All 83 seats in the Bürgerschaft of Bremen 42 seats needed for a majority
- Turnout: 1,168,352 (50.2%) ▼5.3%
|  | First party | Second party | Third party |
| Leader | Jens Böhrnsen | Elisabeth Motschmann | Karoline Linnert |
| Party | SPD | CDU | Greens |
| Last election | 36 seats, 38.6% | 20 seats, 20.4% | 21 seats, 22.5% |
| Seats won | 29 | 20 | 14 |
| Seat change | −7 | 0 | −7 |
| Popular vote | 383,509 | 261,929 | 176,807 |
| Percentage | 32.8% | 22.4% | 15.1% |
| Swing | −5.8% | +2.0% | −7.4% |
|  | Fourth party | Fifth party | Sixth party |
| Leader | Kristina Vogt | Lencke Wischhusen | Christian Schäfer |
| Party | Left | FDP | AfD |
| Last election | 5 seats, 5.6% | 0 seats, 2.4% | Did not exist |
| Seats won | 8 | 6 | 4 |
| Seat change | +3 | +6 | +4 |
| Popular vote | 111,485 | 76,754 | 64,368 |
| Percentage | 9.5% | 6.6% | 5.5% |
| Swing | +3.9% | +4.2% | New party |
|  | Seventh party |  |
| Leader | Jan Timke |  |
| Party | Citizens in Rage |  |
| Last election | 1 seat, 3.7% |  |
| Seats won | 1 |  |
| Seat change | 0 |  |
| Popular vote | 37,759 |  |
| Percentage | 3.2% |  |
| Swing | −0.5% |  |
| Government before election Third Böhrnsen senate SPD–Green | Government after election Sieling senate SPD–Green |

= 2015 Bremen state election =

State election in Bremen, Germany

The 2015 Bremen state election was held on 10 May 2015 to elect the members of the Bürgerschaft of Bremen, as well as the city councils of Bremen and Bremerhaven. The incumbent government of the Social Democratic Party (SPD) and The Greens retained its majority. However, Mayor and SPD leader Jens Böhrnsen resigned due to his party's poor performance, which was significantly below expectations. He was succeeded by fellow SPD member Carsten Sieling.
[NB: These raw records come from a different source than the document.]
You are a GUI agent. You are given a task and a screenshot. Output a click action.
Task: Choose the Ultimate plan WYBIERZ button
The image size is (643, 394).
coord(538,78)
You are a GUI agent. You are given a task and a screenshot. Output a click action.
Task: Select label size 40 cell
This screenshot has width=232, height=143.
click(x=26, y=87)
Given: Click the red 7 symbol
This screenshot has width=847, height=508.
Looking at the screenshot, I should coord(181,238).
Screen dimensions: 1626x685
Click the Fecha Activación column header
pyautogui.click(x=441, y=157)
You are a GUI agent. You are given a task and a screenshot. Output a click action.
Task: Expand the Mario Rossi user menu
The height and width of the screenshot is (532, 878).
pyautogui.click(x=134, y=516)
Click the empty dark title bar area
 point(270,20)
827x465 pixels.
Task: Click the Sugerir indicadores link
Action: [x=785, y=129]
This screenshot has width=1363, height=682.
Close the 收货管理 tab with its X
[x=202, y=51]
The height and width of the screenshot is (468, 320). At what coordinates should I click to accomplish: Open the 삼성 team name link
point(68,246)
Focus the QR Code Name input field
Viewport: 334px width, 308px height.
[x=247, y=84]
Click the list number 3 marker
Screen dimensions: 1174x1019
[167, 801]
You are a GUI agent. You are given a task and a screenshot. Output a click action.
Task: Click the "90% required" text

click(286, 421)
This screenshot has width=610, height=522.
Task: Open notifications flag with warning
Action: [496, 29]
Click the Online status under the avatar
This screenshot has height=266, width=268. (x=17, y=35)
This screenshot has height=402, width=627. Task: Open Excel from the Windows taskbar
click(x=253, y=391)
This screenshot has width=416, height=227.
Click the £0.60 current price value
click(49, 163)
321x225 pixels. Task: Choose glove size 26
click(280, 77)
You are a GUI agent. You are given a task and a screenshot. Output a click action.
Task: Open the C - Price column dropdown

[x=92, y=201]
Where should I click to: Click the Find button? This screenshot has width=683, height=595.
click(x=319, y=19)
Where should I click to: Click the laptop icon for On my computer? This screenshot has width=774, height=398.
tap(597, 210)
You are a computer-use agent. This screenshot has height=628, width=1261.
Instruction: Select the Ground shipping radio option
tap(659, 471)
Analysts expressed surprise about the low turnout (just 50.1%), the lowest since 1945 in a west German state, and concern about a particularly low turnout in impoverished areas, which was seen as an indication of disillusionment with politics in these demographics.

==Background==
Following the election in 2011, the Social Democrats and Greens continued their coalition government from the previous legislative period. The composition changed several times since the last election following the death of Renate Möbius, later Martin Korol took her place in the SPD caucus. He soon after left the party and sat as an independent before joining the Citizens in Rage. For the CDU, Oğuzhan Yazıcı replaced Elisabeth Motschmann when she was elected to the Bundestag. There were personnel changes in the caucus of Alliance '90/The Greens as well.

==Electoral system==
Each voter may distribute five votes among party lists or candidates within them (cumulative voting and panachage). The state of Bremen consists of two cities, Bremen and Bremerhaven. Of the 83 members of the state legislature, 68 are elected in Bremen, 15 in Bremerhaven. To be allocated seats from either Bremen or Bremerhaven a party must receive 5% of the vote or more in the respective city. In Bremen (but not in Bremerhaven), the same ballot is also used to determine the composition of the city legislature, also consisting of 68 members who in most cases are the same as Bremen's representatives in the state legislature. Differences may, however, arise since EU citizens resident in Bremen who are not also German citizens may vote in city legislature elections but not in state legislature elections. In the 2003 elections, the 2007 elections, and the current election, this led to one or more of Bremen's seats being allocated to different candidates in the state legislature and in the city legislature.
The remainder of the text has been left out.